Friday, April 18, 2008

something to think about for friday

a friend of mine sent me this link (registration required) to an AMAZING op-ed in the nytimes.

Quote #1. “If we can’t live in our country and be accepted as free citizens and human beings, then something’s the matter with something — and it isn’t me.”

Quote #2. "To demand truth commissions of other nations, while evading them at home, is unhelpful."

the first quote brings me to an interesting barrage of thoughts. as i think about growing up in the south, i oftentimes remember the older generation that had influences in my life. you know, the individuals that were one generation removed from slavery, the generation that were sharecroppers, the generation that lived through the depression, the generation that had the kkk burn crosses on their lawns, the generation that saw lynchings, the generation that had no police force to call upon for protection, the generation that lived jim crow before it had a name, the generation that gave up their seats on the bus, and the generation that bred the civil rights leaders. they saw and LIVED it all! i don't think that it is enough to say that wisdom comes with only age. wisdom comes with age AND life-changing experiences. in this day and age, we spend so much time with "educating" ourselves and learning big, fancy words, but, so many times it's all empty. this first quote is so eloquently put in its "poor" literary quality and the message so powerful with this combination of words that would get a resume thrown out of the window. i say that to say this, complex does not always mean better. sometimes, the truth in its simplest form is the way to open eyes. after all, if no one understands what you said, how effective can it really be???

as for the second quote, i have heard these sentiments echoed for as long as i can remember now. whether it be animal rights, tree rights, or the rights of people abroad, how can this country CONTINUE to be focused on these matters when there are PEOPLE (yes, they happen to be of color) that do not have all there rights (in the form of equality and true freedom and exempt from racism and prejudice) HERE....AT HOME!?!?!?!?! it makes no sense. i guess the fact that we have the laws to "protect" us from blatant racism, that we should be happy and just sit back and accept the hidden or discrete racism that plagues the entire country. as kanye west summed up america's (and the uk's too for that matter) view in his song "all falls down": "even if you in a benz, you still a n*gga in a coupe"!!! white america should be GRATEFUL that obama is the black man about to win the presidential election. cuz, if it was me or some other black men about to be the strongest man in the country, white folks would be in some serious trouble!

that's enough thought for the morning. maybe i will have more before i leave the office today.

1 Comments:

Blogger Francis L. Holland Blog said...

Blacks have conditioned whites to believe that "racism" is bad, but "hidden racism" is less bad.

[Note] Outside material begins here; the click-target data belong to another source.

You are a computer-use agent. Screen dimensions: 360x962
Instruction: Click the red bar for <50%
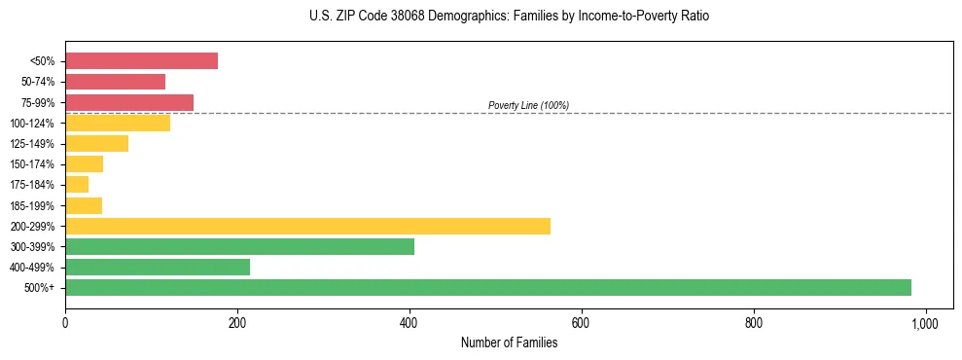pyautogui.click(x=141, y=61)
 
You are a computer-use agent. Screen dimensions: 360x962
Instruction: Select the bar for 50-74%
pyautogui.click(x=115, y=82)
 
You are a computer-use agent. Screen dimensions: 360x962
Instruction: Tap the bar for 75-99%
pyautogui.click(x=129, y=102)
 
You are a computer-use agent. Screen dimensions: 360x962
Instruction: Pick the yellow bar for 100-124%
pyautogui.click(x=118, y=123)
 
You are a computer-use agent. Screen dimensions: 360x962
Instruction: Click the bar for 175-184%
pyautogui.click(x=77, y=185)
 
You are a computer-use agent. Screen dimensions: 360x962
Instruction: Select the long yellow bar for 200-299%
pyautogui.click(x=307, y=226)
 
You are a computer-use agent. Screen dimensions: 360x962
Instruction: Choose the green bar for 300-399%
pyautogui.click(x=239, y=246)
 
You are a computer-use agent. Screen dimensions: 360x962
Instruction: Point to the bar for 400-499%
pyautogui.click(x=158, y=267)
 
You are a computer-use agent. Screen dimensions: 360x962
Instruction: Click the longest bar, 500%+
pyautogui.click(x=488, y=287)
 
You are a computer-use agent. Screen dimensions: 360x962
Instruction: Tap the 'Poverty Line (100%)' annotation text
pyautogui.click(x=528, y=105)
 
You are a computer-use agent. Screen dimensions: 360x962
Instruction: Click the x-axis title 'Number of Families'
pyautogui.click(x=509, y=342)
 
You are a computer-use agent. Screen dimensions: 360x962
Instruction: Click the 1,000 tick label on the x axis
pyautogui.click(x=924, y=322)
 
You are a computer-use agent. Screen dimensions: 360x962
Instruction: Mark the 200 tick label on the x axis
pyautogui.click(x=237, y=322)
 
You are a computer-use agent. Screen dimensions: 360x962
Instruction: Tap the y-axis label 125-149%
pyautogui.click(x=34, y=144)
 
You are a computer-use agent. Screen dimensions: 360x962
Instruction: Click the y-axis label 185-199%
pyautogui.click(x=34, y=206)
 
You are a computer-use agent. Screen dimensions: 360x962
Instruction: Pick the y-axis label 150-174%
pyautogui.click(x=34, y=164)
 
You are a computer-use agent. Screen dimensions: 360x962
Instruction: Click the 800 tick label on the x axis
pyautogui.click(x=753, y=322)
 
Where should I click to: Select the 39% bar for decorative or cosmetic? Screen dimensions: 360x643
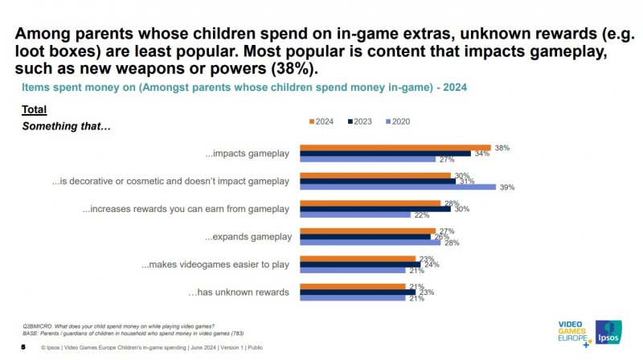click(x=398, y=186)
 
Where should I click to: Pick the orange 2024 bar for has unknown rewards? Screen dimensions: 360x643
click(x=353, y=285)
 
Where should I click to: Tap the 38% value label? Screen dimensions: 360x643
click(x=502, y=148)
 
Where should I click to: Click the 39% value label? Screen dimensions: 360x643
click(x=506, y=187)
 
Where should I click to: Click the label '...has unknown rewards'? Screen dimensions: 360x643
click(x=238, y=292)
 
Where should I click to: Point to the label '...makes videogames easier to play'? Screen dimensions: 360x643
click(x=215, y=264)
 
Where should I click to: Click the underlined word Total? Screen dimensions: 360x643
click(x=34, y=109)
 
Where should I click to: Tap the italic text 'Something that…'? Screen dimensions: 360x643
click(x=54, y=126)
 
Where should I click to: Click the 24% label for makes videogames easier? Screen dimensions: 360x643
click(x=432, y=264)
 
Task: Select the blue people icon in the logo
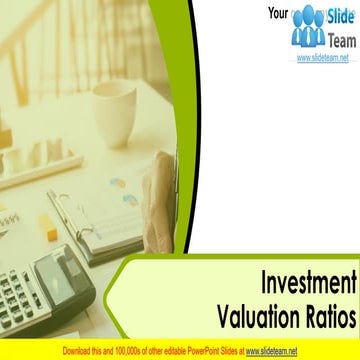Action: point(309,27)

The fact is that ALL antagonistic color-aroused ideation, emotion and behavior is suspect and potentially corrosive to individuals, relationships and society.

"Racism" is systemic color-aroused denigration, subjugation, exploitation based on skin-color and ethnicity, right? So, if it's not demonstrably systemic, like a white person calling a stranger the
"N" word on the street, then that's NOT as bad as "racism" because it's not systemic, right?

It is entirely possible for a public act to be blatantly color-aroused and therefore suspect to most people without the same act being obviously "racist" to those same people. And so when you try to convince people that everything must be "racist" before it rises to the level of "blatancy" that requires action, YOU, YOU are setting the bar so high that you will, most times, be unable to convince others that there is sufficient cause for action.

It is obvious that Geraldine Ferraro's comments about Barack Obama were aroused by the color of Barack Obama's skin. They explicitly referenced the color of Barack Obama's skin as the basis for their rationale. So, the remarks were color-aroused. However, they are only "racist" if they were unjustified, right? So, if a person believes that they were partly justified, that person has to reject your argument that the remarks were racist. Certainly, the person cannot form an opinion as to whether the remarks were "racist" until the determine whether the remarks were justified.

Well, what if criminal law worked on the same principle, particularly hate laws? Certainly the defendant called the victim, a stranger, the "N" word just before the stranger shot the victim. That's enough for a hate crime conviction, because the defendant's verbal acts specifically referenced the victim's skin color in the act of committing the crime.

But, what if the standard were higher? What if, in addition to proving that the "N" word was used, you had to prove that this particular use of the "N" word was "racist"? Well, then you'd have to have expert testimony on the definition of "racism" and on the fact that "racism" motivated this use of the "N" word.

Would that reduce the likelihood that anyone would be convicted under hate crime statutes? You bet it would! Criminal laws have to be sufficiently clear to let the defendant know what is forbidden. Is the term "racism" sufficiently clearly to enough of society that forbidding "racism" would forbid all "racist behavior"? Of course not! That's what we spend so much time arguing about!

Criminal law makes simple evidence of color-aroused anger sufficient to increase the penalty applied. Change the burden of proof to "racism" and thousands of people would go free who would otherwise have been convicted.